Parkland Survivors Recount Terrifying Moments of Shooting: ‘It Was Like a Lifetime of Horror’

By Tara Bitran

LOS ANGELES (Variety.com) – Parkland students Madison Leal, Sam Zeif, and Kai Koerber shared their accounts of the shooting at Marjory Stoneman Douglas High School during a conversation with Variety’s New York bureau chief Ramin Setoodeh at .

Leal recalled that Feb. 14 was “like any school day,” but “at 2:20 p.m. our lives forever changed.” That was when the second fire alarm of the day sounded, and “we knew that something was off.” Leal and her friends ran outside the classroom, fearing that a fire had started in the freshman building. As soon as they arrived in the parking lot, they heard other students and administration scream: “Code Red: Active Shooter. Take cover. Run for your life.”

Leal described how she went inside a classroom and hid underneath a couch for two and a half hours. “I feel like as soon as I got off-campus, that’s when it really hit me,” she said.
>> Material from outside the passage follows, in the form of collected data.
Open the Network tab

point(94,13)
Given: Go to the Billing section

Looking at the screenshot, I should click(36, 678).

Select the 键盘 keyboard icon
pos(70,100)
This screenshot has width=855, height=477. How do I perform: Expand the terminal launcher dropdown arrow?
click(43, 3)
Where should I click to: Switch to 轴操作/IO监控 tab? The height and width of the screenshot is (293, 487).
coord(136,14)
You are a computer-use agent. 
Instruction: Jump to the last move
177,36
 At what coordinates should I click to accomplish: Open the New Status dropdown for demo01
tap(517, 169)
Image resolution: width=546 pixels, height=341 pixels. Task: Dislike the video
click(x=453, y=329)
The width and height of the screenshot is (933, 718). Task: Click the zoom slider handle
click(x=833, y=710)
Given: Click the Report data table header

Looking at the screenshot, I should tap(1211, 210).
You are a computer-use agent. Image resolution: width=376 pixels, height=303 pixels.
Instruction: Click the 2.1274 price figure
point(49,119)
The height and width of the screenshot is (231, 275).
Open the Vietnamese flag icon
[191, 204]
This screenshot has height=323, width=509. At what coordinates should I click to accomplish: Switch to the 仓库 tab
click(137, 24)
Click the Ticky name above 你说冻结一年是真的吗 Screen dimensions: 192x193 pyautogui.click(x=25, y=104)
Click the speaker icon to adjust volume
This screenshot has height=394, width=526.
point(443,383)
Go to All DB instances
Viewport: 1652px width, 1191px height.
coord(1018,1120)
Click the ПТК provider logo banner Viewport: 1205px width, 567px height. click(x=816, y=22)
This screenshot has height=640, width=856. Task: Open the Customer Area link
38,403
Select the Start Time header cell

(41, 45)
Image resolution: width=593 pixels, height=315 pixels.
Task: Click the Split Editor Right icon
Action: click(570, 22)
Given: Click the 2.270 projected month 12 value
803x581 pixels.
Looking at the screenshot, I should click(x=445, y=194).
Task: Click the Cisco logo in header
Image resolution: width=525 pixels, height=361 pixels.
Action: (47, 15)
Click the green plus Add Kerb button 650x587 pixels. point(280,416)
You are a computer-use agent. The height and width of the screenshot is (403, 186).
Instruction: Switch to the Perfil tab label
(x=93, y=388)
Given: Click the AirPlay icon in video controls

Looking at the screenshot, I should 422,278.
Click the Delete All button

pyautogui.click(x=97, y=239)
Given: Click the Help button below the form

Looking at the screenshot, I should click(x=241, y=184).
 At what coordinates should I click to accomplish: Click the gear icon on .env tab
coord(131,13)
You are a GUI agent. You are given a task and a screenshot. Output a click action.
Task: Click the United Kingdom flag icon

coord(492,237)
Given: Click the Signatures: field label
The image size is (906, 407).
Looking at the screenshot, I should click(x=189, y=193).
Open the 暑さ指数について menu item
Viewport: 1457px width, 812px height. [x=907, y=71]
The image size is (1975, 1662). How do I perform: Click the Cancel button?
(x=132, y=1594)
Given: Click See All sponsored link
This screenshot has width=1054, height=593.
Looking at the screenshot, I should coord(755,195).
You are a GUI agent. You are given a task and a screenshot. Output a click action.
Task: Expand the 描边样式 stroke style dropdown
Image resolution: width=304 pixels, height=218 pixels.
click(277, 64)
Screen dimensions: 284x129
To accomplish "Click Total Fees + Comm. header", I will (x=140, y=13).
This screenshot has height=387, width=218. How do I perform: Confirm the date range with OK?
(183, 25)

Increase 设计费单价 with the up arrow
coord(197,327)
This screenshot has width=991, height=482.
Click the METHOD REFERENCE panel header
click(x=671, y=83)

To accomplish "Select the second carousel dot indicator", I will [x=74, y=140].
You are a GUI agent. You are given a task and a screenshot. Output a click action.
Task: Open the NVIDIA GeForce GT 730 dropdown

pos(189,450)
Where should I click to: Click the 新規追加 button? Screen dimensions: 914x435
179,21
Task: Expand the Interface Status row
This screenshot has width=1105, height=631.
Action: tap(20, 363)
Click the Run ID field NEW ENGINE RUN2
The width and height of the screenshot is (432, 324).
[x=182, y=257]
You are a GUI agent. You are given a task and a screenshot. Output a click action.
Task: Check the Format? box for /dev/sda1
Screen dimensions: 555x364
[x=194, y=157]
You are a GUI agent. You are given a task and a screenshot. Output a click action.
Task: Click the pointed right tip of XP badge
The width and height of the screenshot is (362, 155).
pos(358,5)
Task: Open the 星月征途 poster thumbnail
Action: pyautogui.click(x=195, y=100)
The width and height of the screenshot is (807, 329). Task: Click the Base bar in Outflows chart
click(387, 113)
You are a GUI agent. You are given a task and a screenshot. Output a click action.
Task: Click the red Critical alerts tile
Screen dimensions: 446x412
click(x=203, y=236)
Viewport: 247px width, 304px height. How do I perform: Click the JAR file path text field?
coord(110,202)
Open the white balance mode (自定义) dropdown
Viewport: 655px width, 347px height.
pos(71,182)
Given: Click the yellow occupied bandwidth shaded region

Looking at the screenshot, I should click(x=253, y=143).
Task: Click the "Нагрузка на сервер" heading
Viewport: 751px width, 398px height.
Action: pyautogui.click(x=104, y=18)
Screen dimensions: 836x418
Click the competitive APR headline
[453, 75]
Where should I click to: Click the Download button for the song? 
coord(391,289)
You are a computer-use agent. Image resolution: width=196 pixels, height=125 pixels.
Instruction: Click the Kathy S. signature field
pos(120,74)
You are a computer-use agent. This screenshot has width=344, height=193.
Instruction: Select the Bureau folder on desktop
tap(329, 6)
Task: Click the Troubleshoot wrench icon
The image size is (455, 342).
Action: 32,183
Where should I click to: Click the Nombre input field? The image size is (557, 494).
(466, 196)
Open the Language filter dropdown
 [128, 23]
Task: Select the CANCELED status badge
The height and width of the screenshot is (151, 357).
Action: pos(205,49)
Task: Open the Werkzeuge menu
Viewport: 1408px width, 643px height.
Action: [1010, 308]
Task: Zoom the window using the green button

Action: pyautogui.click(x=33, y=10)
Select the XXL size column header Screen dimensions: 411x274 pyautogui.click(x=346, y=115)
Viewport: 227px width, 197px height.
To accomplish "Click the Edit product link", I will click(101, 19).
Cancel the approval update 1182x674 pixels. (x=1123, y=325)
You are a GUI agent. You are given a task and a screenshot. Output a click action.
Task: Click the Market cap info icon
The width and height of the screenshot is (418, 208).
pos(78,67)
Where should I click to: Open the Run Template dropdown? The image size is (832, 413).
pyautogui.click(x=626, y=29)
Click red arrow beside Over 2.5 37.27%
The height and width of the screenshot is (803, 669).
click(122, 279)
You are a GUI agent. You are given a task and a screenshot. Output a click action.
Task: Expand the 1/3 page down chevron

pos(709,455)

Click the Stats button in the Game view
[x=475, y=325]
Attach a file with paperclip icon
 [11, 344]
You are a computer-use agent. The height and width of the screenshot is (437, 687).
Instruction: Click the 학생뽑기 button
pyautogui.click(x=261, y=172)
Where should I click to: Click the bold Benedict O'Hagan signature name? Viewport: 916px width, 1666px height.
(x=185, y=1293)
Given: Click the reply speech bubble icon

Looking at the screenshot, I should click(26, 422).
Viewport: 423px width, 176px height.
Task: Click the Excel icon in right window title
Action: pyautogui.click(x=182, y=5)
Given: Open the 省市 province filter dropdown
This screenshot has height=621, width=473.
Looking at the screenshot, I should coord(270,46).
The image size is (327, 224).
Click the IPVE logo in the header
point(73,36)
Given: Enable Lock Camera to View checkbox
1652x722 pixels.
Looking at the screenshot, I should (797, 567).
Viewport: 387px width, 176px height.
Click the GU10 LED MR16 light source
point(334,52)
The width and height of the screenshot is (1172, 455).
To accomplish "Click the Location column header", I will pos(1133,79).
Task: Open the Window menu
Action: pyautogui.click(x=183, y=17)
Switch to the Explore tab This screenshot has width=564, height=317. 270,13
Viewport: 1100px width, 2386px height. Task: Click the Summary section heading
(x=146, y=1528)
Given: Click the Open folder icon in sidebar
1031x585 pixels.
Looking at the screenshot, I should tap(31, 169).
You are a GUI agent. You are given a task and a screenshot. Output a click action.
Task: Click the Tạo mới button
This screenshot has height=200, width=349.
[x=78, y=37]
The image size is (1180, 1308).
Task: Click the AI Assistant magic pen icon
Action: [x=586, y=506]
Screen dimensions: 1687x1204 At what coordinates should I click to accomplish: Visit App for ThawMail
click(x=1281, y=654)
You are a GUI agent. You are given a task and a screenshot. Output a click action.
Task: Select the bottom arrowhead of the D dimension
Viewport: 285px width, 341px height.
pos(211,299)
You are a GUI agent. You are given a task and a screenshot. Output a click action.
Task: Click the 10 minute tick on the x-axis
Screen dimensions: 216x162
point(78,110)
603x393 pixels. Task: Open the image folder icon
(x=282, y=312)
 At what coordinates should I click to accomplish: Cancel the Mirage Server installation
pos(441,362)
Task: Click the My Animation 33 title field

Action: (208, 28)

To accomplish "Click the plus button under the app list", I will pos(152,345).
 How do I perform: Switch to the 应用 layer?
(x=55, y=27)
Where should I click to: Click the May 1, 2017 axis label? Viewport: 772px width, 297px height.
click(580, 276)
Zeif and his younger brother were both in the freshman building where the shootings occurred. “After about ten minutes of being curled up in a ball, I realized that my little brother, a freshman, was right above me. So, I texted him and I said: ‘Are you okay?’ He said: ‘Yeah, I’m fine, but my teacher just got shot and he’s dead.’”

Zeif texted his family, girlfriend, and best friend that he loved them and soon received a message from victim Joaquin Oliver’s father. Oliver’s father asked: “Where’s Guac? He’s not answering his phone.” Zeif tracked Oliver’s phone and figured he was fine since his location showed he was on the other side of the school. “I said: ‘He’s okay. He probably just doesn’t have good service,’” Zeif recalled telling Oliver’s father. But Zeif tracked Oliver’s location again once he got home and realized that Oliver was indeed also in the freshman building, as he was watching the news revealing that Joaquin Oliver had died in the shooting.

Zeif’s father, who was on a business trip to Brazil during the shooting, flew back home as soon as he heard. When Zeif went to see him in the morning, his father asked if they were going to visit Oliver in the hospital. Choking up, Zeif remembered saying: “No, he’s gone. Just like that.”

Koerber described how the students had been told there would be a drill from the start of the year, but before they knew it, they were “submerged into the real situation.” As he was hiding in the back of a closet in one of the band rooms, “there were people who were just crying all around me.” He said, “My first thought was, ‘If I never see my mom again or any of my family members, I really want them to know that I love them.”

The three Parkland survivors reflected on how the experiences “literally felt like the rest of your life,” Zeif said. Leal echoed: “It was like a lifetime of horror.”

Leal, Zeif, and Koerber also condemned President Donald Trump and members of congress for putting “money over children’s lives.”

“Shame on you,” Leal said. She, Zeif, and Koerber expressed that “if we vote them out,” the country has a chance at reaching a place where guns and assault rifles are illegal, banned, and taken out of the hands of people who should not have them.

“I don’t think they understand that we’re the employers and they’re the employees,” Zeif said. “It’s either you’re with us or against us. And if you’re against us, you’re out. So, they won’t be in office much longer.”

Leal insisted that the 17 victims who lost their lives “will not die in vein. We’re here today, and we’re grateful to be here today,” she said. “Everything we do from now on is for them.”